__What is needed__
From the records below, print exactly the lines starting at the one containing "Paramétrer vos cookies (70, 2448)" and ending at the one containing "Vos choix en", ends included, and nothing else.

__Records for the task__
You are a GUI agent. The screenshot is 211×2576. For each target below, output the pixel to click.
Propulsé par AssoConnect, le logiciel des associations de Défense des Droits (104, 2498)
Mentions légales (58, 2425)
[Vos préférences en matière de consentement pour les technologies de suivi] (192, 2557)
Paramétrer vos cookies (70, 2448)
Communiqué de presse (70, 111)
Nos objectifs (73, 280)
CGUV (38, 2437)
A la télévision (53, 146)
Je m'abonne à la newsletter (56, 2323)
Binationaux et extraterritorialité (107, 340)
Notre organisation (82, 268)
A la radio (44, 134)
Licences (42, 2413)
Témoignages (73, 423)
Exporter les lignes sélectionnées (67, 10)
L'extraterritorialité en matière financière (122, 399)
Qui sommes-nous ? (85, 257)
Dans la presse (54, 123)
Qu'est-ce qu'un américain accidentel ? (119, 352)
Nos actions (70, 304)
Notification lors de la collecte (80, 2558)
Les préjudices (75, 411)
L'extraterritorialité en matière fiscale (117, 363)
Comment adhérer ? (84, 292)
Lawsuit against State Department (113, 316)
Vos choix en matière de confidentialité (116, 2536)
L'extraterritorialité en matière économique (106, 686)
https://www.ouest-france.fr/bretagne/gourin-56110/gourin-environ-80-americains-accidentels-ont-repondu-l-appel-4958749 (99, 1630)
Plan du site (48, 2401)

__Exercise output__
Paramétrer vos cookies (70, 2448)
Communiqué de presse (70, 111)
Nos objectifs (73, 280)
CGUV (38, 2437)
A la télévision (53, 146)
Je m'abonne à la newsletter (56, 2323)
Binationaux et extraterritorialité (107, 340)
Notre organisation (82, 268)
A la radio (44, 134)
Licences (42, 2413)
Témoignages (73, 423)
Exporter les lignes sélectionnées (67, 10)
L'extraterritorialité en matière financière (122, 399)
Qui sommes-nous ? (85, 257)
Dans la presse (54, 123)
Qu'est-ce qu'un américain accidentel ? (119, 352)
Nos actions (70, 304)
Notification lors de la collecte (80, 2558)
Les préjudices (75, 411)
L'extraterritorialité en matière fiscale (117, 363)
Comment adhérer ? (84, 292)
Lawsuit against State Department (113, 316)
Vos choix en matière de confidentialité (116, 2536)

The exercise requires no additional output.